DATA IN THIS EXERCISE Block Start

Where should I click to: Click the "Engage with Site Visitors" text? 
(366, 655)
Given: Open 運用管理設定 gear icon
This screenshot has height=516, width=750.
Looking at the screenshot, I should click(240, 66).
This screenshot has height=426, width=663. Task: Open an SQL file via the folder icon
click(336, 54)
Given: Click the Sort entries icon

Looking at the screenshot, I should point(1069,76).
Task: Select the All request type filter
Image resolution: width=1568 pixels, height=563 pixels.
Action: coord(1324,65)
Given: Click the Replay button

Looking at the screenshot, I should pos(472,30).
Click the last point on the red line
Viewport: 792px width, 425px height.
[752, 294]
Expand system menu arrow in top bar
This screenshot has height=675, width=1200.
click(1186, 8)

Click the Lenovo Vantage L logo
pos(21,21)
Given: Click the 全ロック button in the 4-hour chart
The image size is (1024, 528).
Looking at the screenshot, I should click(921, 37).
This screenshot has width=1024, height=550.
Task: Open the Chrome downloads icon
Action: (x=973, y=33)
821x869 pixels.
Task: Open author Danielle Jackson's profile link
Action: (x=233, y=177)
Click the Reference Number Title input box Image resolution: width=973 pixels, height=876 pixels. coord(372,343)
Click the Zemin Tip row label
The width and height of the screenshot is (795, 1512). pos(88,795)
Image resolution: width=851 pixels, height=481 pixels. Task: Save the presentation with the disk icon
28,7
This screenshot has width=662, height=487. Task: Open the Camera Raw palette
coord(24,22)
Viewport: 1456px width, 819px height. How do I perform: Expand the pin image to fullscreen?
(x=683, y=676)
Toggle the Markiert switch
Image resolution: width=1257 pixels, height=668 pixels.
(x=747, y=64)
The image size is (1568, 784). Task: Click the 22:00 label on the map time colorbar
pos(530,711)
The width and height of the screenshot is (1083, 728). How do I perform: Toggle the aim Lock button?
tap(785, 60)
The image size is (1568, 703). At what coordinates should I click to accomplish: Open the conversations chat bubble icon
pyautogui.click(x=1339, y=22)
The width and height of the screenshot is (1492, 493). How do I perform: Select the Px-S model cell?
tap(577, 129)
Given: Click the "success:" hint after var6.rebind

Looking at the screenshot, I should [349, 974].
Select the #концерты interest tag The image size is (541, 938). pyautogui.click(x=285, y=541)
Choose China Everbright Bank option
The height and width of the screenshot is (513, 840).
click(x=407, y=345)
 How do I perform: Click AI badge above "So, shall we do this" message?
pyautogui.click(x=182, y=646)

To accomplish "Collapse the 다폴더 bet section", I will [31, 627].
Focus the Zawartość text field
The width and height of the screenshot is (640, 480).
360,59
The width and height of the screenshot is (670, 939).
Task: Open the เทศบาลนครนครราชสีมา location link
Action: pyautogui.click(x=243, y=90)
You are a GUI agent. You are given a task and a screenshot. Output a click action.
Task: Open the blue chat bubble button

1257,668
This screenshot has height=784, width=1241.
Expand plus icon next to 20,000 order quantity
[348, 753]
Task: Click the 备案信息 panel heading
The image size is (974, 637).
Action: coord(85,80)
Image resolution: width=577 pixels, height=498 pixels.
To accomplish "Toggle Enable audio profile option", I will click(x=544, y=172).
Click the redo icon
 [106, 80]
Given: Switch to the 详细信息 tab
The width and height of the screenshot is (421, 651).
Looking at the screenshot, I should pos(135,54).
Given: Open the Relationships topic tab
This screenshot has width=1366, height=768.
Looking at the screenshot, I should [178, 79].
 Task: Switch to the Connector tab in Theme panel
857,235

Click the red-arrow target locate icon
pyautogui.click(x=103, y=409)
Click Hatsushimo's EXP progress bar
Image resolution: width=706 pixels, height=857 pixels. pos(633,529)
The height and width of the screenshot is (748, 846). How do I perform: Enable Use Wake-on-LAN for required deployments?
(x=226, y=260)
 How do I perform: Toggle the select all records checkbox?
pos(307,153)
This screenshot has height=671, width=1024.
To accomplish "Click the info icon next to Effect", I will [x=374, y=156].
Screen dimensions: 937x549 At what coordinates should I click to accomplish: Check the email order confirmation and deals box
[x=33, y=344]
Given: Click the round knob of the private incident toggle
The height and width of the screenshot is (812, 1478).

DATA IN THIS EXERCISE Block End

Word for word, transcribe the data shown above.

### ANSWER SPACE
Where should I click to: Click the "Engage with Site Visitors" text? 
(366, 655)
Given: Open 運用管理設定 gear icon
This screenshot has height=516, width=750.
Looking at the screenshot, I should click(240, 66).
This screenshot has height=426, width=663. Task: Open an SQL file via the folder icon
click(336, 54)
Given: Click the Sort entries icon

Looking at the screenshot, I should point(1069,76).
Task: Select the All request type filter
Image resolution: width=1568 pixels, height=563 pixels.
Action: coord(1324,65)
Given: Click the Replay button

Looking at the screenshot, I should pos(472,30).
Click the last point on the red line
Viewport: 792px width, 425px height.
[752, 294]
Expand system menu arrow in top bar
This screenshot has height=675, width=1200.
click(1186, 8)

Click the Lenovo Vantage L logo
pos(21,21)
Given: Click the 全ロック button in the 4-hour chart
The image size is (1024, 528).
Looking at the screenshot, I should click(921, 37).
This screenshot has width=1024, height=550.
Task: Open the Chrome downloads icon
Action: (x=973, y=33)
821x869 pixels.
Task: Open author Danielle Jackson's profile link
Action: (x=233, y=177)
Click the Reference Number Title input box Image resolution: width=973 pixels, height=876 pixels. coord(372,343)
Click the Zemin Tip row label
The width and height of the screenshot is (795, 1512). pos(88,795)
Image resolution: width=851 pixels, height=481 pixels. Task: Save the presentation with the disk icon
28,7
This screenshot has width=662, height=487. Task: Open the Camera Raw palette
coord(24,22)
Viewport: 1456px width, 819px height. How do I perform: Expand the pin image to fullscreen?
(x=683, y=676)
Toggle the Markiert switch
Image resolution: width=1257 pixels, height=668 pixels.
(x=747, y=64)
The image size is (1568, 784). Task: Click the 22:00 label on the map time colorbar
pos(530,711)
The width and height of the screenshot is (1083, 728). How do I perform: Toggle the aim Lock button?
tap(785, 60)
The image size is (1568, 703). At what coordinates should I click to accomplish: Open the conversations chat bubble icon
pyautogui.click(x=1339, y=22)
The width and height of the screenshot is (1492, 493). How do I perform: Select the Px-S model cell?
tap(577, 129)
Given: Click the "success:" hint after var6.rebind

Looking at the screenshot, I should [349, 974].
Select the #концерты interest tag The image size is (541, 938). pyautogui.click(x=285, y=541)
Choose China Everbright Bank option
The height and width of the screenshot is (513, 840).
click(x=407, y=345)
 How do I perform: Click AI badge above "So, shall we do this" message?
pyautogui.click(x=182, y=646)

To accomplish "Collapse the 다폴더 bet section", I will [31, 627].
Focus the Zawartość text field
The width and height of the screenshot is (640, 480).
360,59
The width and height of the screenshot is (670, 939).
Task: Open the เทศบาลนครนครราชสีมา location link
Action: pyautogui.click(x=243, y=90)
You are a GUI agent. You are given a task and a screenshot. Output a click action.
Task: Open the blue chat bubble button

1257,668
This screenshot has height=784, width=1241.
Expand plus icon next to 20,000 order quantity
[348, 753]
Task: Click the 备案信息 panel heading
The image size is (974, 637).
Action: coord(85,80)
Image resolution: width=577 pixels, height=498 pixels.
To accomplish "Toggle Enable audio profile option", I will click(x=544, y=172).
Click the redo icon
 [106, 80]
Given: Switch to the 详细信息 tab
The width and height of the screenshot is (421, 651).
Looking at the screenshot, I should pos(135,54).
Given: Open the Relationships topic tab
This screenshot has width=1366, height=768.
Looking at the screenshot, I should [178, 79].
 Task: Switch to the Connector tab in Theme panel
857,235

Click the red-arrow target locate icon
pyautogui.click(x=103, y=409)
Click Hatsushimo's EXP progress bar
Image resolution: width=706 pixels, height=857 pixels. pos(633,529)
The height and width of the screenshot is (748, 846). How do I perform: Enable Use Wake-on-LAN for required deployments?
(x=226, y=260)
 How do I perform: Toggle the select all records checkbox?
pos(307,153)
This screenshot has height=671, width=1024.
To accomplish "Click the info icon next to Effect", I will [x=374, y=156].
Screen dimensions: 937x549 At what coordinates should I click to accomplish: Check the email order confirmation and deals box
[x=33, y=344]
Given: Click the round knob of the private incident toggle
The height and width of the screenshot is (812, 1478).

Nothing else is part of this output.